> _EJERCICIO ESCRITO 1_:
Devuelve como lista JSON de cadenas, una por línea y sin líneas vacías, las líneas de los registros que van desde la que contiene "Viewport: 962px width, 476px height." hasta la que contiene "Select the 7.6 m to 8.7 m row", ambas incluidas.

Fui criado como católico romano y, en esencia, absorbí la época religiosa del catolicismo romano.
Asistí al seminario, obtuve títulos en teología y enseñé teología a nivel de posgrado durante varios años antes de empezar a distinguir entre «Jesús» y «Cristo». Para mí, siempre fueron una misma cosa: Jesucristo.
En mi opinión, Jesucristo fue la segunda persona de la Trinidad, que se hizo carne en la encarnación y sigue siendo nuestro Dios, nuestro abogado y nuestro amigo en el cielo. No distinguía entre Jesús y Cristo en cuanto a quién le oraba, de quién hablaba o con quién me relacionaba. De hecho, durante muchos años en mis escritos, simplemente usé las palabras Jesús y Cristo indistintamente.
Con el paso de los años, esto cambió y he empezado a apreciar más entre Jesús y Cristo. Comenzó con una comprensión más profunda de lo que los Evangelios y San Pablo entienden por la realidad de Cristo como un misterio que, si bien siempre tiene a Jesús como centro, es más grande que el Jesús histórico. Esta distinción y su importancia se hicieron más claras para mí cuando comencé a tener más contacto con evangélicos, tanto como estudiantes como colegas.
En la comunión de fe con varios grupos de evangélicos, comencé a ver que una de las diferencias eclesiales entre nosotros, evangélicos y católicos romanos, es que nosotros, católicos romanos, sin ignorar a Jesús, nos centramos en Cristo, y los evangélicos, sin ignorar a Cristo, se centran en Jesús.

> _REGISTROS DE DATOS_:
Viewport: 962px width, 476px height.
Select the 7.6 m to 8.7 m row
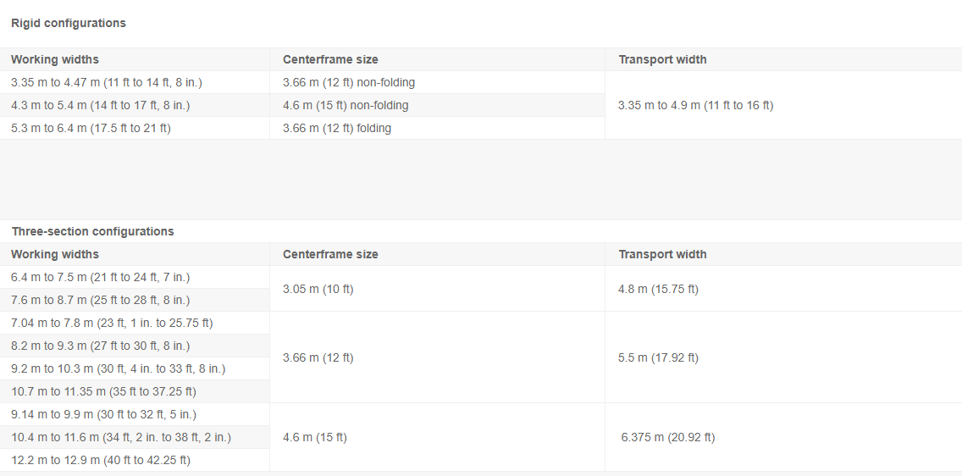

==

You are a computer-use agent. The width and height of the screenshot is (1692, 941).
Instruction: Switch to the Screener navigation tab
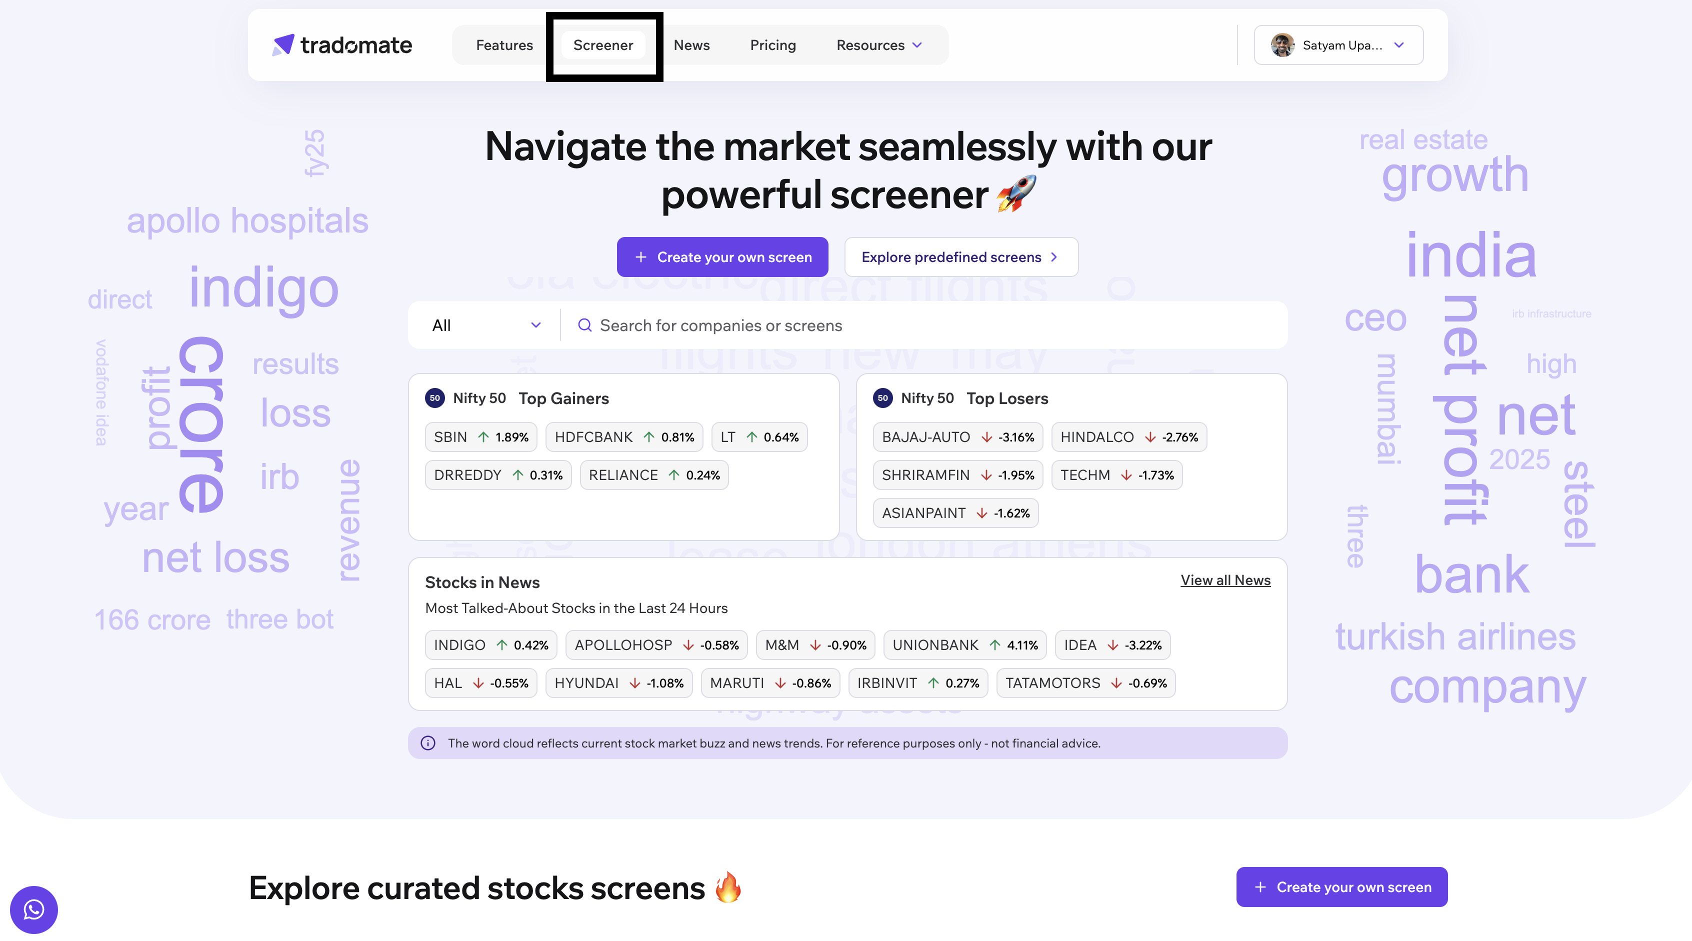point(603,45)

> _EJERCICIO ESCRITO 2_:
Escribe la continuación del texto sobre la distinción entre Jesús y Cristo a partir de su última oración.

> _RESPUESTA FINAL 1_:
[
  "Viewport: 962px width, 476px height.",
  "Select the 7.6 m to 8.7 m row"
]

> _RESPUESTA FINAL 2_:
Nuestra comprensión de la Iglesia, de la Eucaristía y de la invitación principal que nos dan los Evangelios está influenciada por cómo nos percibimos en relación con Jesús y con Cristo.
¿Qué está en juego aquí? ¿Cuál es la diferencia entre decir “Jesús” y decir “Cristo”? ¿Hay alguna diferencia entre orar a Jesús y orar a Cristo, entre relacionarse con Jesús o relacionarse con Cristo?
Hay una diferencia importante. Cristo no es el segundo nombre de Jesús, como Jack Smith, Susan Parker o Jesucristo. Si bien es correcto usar ambos nombres juntos, como solemos hacer en nuestra oración (Oramos por Jesucristo, Nuestro Señor), hay una distinción importante que hacer.
Jesús es una persona, la segunda persona de la Trinidad, la persona divina encarnada y la persona que nos llama a una intimidad personal con él. Cristo es un misterio del que formamos parte. El misterio de Cristo incluye la persona de Jesús, sin embargo, también nos incluye a nosotros.
Nosotros no formamos parte del cuerpo de Jesús, sino del cuerpo de Cristo. Como cristianos, creemos que Jesús es el cuerpo de Cristo, que la Eucaristía es el cuerpo de Cristo y que nosotros, los cristianos bautizados, también somos el cuerpo de Cristo. San Pablo afirma claramente que nosotros, la comunidad cristiana, somos el cuerpo de Cristo en la tierra, así como Jesús y la Eucaristia son el cuerpo de Cristo. Y Pablo lo dice literalmente. Nosotros (la comunidad cristiana) no somos como un cuerpo, ni como un cuerpo místico o metafórico; ni representamos ni reemplazamos el cuerpo de Cristo. Más bien, somos el cuerpo de Cristo en la tierra, dando aún cuerpo físico a Dios en la tierra.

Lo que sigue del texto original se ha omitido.